Rollout modes: observe → soak → enforce
The Dependency Firewall ships policy on a curve, not a cliff. Three modes let you watch, then warn, then block — with consistent, signed verdicts at every stage so you can prove what would have happened before it does.
The three modes
| Mode | Behaviour | Use when |
|---|---|---|
| observe | Evaluate every install, record a signed verdict, always forward upstream. Nothing is blocked. | Day 1 — measure what your policy would block. |
| soak | Surface block verdicts as warnings to the developer, but still forward the install. | Once observe is quiet — give teams notice before enforcement. |
| enforce | Return 403 on a block verdict; the install fails. | When the warning rate is acceptable and teams know the rules. |
Per-ecosystem mode
Modes are set per ecosystem, so you can be in enforce for npm while still in observe for Maven.

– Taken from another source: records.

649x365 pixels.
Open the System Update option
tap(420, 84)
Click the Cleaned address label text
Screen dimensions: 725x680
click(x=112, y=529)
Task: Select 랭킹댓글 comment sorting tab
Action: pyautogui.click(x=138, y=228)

This lets you graduate one toolchain at a time instead of flipping the whole org at once.
policy.yaml
firewall:
modes:
npm: enforce
pypi: enforce
maven: soak
nuget: observeRecommended ramp
- Week 1–2 — observe. Collect verdicts. Tune the policy until the would-block rate is sane.
- Week 3–4 — soak. Developers see warnings and approval prompts. Wire your bypass channels.
- Week 5+ — enforce. Block verdicts now fail installs; bypass is approval-gated and audited.
Every mode signs the same verdict
A verdict in observe is byte-identical to the one you’d get in enforce — so the audit trail you build while watching is the same evidence you rely on while blocking. Roll back to a softer mode at any time; the trail is continuous.